To determine the percentage of GFP signal on the sections, analyses were carried out using Fiji software (ImageJ). Based on DAPI channel, DGs were contoured, and GFP images were thresholded, and the percentage of the area covered by GFP within the DG contour was acquired.

To determine the profile of GFP signal in the DG, ten to thirteen regions of interest (ROIs) of 138.4 μm (200 pixels) width and 50 μm (72.2 pixels) height, per image, were drawn based on DAPI channel. The ROIs were placed so that they were parallel to the granular zone of the DG and covered the width of it (Fig. 3c). For each ROI, a plot profile for GFP signal intensity was acquired using Fiji (ImageJ) software. This tool displays a two-dimensional graph where the x-axis represents the distance along the ROI, in this case 50 μm height and the y-axis is the averaged pixel intensity through the selection. For each picture, the average of ROIs was calculated in order to have only one plot profile per picture. The values were further normalized to the intensity measured at 50 μm (set as the background intensity) and expressed as percentage. The GFP signal is expected to be highly concentrated in specific cells and sharply diminish outside this region. Thus, the intensity plots follow a Gaussian curve, with narrower curves indicating more localized signal. Therefore, the following equation was used to assess the GFP intensity curve.

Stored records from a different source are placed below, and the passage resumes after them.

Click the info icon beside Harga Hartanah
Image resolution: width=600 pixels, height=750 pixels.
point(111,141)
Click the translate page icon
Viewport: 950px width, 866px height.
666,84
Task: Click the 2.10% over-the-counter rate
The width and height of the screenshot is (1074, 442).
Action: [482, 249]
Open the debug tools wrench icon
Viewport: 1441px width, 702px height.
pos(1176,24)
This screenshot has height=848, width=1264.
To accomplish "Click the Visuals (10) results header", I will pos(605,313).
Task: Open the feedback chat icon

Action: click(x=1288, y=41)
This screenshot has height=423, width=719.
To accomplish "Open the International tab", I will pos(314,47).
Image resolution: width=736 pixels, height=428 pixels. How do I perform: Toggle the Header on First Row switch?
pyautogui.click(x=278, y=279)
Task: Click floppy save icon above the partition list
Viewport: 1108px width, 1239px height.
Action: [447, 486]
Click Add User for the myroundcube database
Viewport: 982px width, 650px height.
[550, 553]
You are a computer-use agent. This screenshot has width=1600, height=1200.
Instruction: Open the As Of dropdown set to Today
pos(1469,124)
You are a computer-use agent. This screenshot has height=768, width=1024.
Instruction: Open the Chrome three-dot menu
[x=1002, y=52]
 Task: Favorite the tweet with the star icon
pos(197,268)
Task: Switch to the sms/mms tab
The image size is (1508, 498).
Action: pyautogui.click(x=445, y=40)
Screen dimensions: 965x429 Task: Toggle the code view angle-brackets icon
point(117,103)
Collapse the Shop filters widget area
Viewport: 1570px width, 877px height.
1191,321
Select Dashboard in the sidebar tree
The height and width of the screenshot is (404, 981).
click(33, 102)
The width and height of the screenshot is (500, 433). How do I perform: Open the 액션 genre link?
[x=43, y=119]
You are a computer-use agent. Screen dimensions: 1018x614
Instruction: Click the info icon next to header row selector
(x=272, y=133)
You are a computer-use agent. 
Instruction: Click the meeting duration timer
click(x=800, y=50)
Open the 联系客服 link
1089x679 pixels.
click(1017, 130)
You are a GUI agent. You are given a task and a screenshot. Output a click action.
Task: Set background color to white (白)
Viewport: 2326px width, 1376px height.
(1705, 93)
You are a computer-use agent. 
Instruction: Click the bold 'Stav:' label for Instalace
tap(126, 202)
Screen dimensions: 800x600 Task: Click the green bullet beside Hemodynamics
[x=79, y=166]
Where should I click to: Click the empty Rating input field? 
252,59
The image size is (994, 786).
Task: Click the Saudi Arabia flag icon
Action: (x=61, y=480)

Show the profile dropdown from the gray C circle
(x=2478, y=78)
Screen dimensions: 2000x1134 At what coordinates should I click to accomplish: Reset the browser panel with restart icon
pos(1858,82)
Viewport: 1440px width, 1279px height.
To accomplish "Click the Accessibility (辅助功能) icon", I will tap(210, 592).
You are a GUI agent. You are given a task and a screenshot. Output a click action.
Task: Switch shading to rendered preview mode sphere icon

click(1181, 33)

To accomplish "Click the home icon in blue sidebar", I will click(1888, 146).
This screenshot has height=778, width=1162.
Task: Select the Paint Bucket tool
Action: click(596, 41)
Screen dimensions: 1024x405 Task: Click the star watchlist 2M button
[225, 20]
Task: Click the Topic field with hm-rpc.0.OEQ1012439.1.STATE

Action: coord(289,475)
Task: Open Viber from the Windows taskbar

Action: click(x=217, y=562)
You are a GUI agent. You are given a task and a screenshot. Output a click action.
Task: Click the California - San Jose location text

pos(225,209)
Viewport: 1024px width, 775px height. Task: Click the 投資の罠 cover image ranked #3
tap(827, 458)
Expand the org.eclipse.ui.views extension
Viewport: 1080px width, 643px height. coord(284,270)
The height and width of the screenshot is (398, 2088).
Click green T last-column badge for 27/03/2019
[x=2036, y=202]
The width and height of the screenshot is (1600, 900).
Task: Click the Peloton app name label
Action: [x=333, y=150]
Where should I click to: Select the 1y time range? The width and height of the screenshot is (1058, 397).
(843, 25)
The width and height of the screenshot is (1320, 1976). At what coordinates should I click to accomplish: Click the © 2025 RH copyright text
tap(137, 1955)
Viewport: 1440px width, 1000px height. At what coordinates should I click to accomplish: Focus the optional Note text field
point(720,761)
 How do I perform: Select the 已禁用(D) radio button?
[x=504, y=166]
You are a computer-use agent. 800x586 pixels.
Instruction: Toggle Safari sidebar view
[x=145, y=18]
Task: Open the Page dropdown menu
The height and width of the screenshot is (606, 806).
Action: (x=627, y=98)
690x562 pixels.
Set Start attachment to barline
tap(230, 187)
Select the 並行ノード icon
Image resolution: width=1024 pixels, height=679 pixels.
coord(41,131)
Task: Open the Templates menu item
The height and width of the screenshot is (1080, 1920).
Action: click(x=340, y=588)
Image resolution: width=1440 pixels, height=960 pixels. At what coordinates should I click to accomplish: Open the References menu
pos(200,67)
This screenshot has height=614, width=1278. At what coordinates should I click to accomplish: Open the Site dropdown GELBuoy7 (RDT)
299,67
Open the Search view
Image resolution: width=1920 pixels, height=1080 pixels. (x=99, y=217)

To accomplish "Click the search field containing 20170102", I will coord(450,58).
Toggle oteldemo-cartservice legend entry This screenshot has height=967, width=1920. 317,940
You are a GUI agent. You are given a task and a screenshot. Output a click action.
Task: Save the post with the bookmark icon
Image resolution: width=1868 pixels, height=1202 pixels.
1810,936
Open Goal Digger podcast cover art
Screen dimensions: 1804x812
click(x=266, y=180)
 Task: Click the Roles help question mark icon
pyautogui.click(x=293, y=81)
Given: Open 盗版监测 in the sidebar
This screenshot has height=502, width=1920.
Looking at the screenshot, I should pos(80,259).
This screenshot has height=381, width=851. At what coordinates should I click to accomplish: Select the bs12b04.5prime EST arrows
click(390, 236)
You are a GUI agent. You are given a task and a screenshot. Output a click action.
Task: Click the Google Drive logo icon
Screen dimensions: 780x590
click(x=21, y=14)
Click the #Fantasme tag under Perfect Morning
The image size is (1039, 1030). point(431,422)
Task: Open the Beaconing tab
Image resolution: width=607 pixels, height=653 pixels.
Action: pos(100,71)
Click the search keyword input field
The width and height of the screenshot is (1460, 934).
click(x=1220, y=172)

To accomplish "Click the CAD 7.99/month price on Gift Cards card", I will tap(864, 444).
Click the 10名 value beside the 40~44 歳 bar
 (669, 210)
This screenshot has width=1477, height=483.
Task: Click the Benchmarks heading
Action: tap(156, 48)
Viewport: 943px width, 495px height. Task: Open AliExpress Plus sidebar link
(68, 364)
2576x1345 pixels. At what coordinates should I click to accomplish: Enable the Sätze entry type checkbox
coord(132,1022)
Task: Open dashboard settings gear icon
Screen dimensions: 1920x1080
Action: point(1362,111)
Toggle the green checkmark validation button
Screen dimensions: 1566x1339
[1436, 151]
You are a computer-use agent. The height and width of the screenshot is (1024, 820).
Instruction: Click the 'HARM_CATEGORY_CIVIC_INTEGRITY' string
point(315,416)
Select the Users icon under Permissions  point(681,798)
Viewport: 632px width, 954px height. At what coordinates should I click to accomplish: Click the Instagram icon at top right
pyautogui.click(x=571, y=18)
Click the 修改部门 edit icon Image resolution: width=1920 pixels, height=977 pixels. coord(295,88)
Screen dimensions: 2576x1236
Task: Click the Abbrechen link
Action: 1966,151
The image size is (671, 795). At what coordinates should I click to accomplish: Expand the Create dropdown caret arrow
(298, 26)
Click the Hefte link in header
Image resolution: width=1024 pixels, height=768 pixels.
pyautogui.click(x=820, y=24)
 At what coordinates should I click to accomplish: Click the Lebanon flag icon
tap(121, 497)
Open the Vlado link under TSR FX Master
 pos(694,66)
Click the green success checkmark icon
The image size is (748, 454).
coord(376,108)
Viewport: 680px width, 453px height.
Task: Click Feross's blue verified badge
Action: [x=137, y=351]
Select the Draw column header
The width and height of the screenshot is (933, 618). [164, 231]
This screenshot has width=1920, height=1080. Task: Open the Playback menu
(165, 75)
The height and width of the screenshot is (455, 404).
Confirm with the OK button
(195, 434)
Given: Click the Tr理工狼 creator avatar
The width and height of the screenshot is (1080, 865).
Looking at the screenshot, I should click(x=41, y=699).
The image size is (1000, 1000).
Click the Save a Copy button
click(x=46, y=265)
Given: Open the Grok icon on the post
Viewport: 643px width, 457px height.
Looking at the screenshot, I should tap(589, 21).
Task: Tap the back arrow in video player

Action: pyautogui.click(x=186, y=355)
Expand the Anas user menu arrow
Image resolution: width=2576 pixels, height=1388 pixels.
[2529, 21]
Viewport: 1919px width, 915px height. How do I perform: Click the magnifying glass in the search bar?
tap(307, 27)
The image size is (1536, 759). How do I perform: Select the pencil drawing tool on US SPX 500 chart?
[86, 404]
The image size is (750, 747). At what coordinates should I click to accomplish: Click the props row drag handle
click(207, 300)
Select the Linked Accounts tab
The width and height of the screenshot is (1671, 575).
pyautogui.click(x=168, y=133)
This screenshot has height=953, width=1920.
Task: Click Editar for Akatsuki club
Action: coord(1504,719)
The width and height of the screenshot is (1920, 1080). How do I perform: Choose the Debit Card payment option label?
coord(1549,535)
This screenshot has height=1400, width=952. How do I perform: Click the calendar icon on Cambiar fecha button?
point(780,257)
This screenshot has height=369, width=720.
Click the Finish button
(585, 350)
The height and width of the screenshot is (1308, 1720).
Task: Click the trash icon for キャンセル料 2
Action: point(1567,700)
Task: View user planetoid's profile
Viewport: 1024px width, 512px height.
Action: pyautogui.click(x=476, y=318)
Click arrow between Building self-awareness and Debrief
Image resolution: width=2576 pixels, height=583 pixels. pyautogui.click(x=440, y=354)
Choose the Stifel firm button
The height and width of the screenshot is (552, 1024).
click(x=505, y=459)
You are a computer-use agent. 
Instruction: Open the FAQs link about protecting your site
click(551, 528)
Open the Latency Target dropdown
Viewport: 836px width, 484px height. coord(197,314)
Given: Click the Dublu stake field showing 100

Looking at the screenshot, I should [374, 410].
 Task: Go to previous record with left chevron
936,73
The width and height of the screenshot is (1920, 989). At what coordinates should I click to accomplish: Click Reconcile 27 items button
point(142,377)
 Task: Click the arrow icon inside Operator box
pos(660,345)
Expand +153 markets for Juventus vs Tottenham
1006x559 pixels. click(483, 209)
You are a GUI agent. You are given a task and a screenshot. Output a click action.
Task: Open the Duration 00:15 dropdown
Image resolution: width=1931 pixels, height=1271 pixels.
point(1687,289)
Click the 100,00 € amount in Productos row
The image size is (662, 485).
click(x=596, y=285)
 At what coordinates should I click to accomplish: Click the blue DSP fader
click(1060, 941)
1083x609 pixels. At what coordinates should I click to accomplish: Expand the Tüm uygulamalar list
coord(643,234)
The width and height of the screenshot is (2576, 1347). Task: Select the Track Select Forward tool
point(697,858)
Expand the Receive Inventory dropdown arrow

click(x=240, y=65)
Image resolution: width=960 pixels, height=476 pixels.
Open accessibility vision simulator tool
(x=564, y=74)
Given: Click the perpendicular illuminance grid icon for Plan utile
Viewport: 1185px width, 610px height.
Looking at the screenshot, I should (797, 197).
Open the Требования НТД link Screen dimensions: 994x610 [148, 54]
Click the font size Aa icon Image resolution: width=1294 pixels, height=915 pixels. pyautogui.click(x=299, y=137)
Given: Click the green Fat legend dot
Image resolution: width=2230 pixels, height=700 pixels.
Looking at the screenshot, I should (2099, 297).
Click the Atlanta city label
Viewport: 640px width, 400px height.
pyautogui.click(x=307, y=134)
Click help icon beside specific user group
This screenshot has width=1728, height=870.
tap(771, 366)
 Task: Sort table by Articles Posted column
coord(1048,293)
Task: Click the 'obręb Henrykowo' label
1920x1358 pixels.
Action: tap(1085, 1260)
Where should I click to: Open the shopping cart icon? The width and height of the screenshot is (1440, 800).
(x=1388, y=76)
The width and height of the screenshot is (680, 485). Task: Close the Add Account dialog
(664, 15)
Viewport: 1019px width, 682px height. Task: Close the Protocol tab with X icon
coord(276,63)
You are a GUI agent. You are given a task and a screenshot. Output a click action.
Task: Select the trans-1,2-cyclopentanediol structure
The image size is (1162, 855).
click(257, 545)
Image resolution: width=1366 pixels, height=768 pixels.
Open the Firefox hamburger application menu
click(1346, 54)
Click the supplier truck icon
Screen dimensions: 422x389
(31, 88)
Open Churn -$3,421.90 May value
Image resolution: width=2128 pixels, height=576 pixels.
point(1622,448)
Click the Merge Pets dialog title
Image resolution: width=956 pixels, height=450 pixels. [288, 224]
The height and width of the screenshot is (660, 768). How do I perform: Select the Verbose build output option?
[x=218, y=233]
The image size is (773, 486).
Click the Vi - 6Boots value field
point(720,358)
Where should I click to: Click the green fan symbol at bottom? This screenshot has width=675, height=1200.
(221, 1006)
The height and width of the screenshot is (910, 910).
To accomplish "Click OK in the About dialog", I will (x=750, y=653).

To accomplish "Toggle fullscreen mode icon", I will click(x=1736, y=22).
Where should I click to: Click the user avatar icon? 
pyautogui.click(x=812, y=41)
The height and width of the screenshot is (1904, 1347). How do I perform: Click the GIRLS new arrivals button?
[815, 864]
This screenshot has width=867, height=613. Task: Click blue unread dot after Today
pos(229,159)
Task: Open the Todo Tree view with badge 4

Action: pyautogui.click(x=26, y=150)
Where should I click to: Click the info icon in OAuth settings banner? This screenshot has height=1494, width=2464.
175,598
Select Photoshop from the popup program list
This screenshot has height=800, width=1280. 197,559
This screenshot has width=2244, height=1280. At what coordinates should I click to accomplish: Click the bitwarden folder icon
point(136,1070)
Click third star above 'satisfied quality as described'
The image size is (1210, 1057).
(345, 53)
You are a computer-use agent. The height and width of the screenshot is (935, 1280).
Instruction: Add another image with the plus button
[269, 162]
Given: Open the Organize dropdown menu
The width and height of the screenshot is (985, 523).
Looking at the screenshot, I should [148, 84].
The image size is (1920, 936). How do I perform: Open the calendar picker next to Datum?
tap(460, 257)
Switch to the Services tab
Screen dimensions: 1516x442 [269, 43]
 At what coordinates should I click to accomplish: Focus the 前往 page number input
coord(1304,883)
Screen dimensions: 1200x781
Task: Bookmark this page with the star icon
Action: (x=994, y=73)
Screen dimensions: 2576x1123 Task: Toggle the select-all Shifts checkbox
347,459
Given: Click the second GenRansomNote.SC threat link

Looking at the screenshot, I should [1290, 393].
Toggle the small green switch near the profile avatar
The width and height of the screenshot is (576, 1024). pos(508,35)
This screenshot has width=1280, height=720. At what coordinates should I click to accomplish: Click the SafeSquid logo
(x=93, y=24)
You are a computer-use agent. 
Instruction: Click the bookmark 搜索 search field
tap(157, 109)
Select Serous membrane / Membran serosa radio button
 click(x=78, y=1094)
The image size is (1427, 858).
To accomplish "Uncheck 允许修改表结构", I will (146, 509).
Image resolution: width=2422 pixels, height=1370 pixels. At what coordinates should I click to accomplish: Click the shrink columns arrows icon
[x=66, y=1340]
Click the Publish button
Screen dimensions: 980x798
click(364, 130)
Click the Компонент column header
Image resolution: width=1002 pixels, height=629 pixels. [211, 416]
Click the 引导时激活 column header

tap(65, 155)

$$y=b+a \cdot {e}^{\left(-\frac{1}{2}\cdot {\left(\frac{x-m}{s}\right)}^{2}\right)}+\varepsilon $$

The parameters obtained with this model are the width (s parameter), the center of the curve (m parameter), the baseline of the intensity (b), the amplitude of the curve (a) and ε stands for the observed errors between the measured points and the fitted curve. The width represents the spreading of the fluorescence into the tissue. The smaller it is, the more confined GFP fluorescence is at a specific point.

Non-linear regression was done with RStudio (R version 3.5.1). Examples of fitted curved are displayed in Fig. S1.

The area under the curve (AUC) of the GFP intensity within 10 μm (gray box, Fig. 3d) was calculated using Graphpad Software.


Graphs and statistical analyses were performed using the software GraphPad Prism 8 software (Graphpad Software Inc. version 8.0.2).

One-way ANOVA was performed followed by Holm-Sidak’s multiple comparisons tests.

Results were expressed as means ± standard error of the mean (SEM). Statistical significance is indicated with asterisks for p-values < 0.05.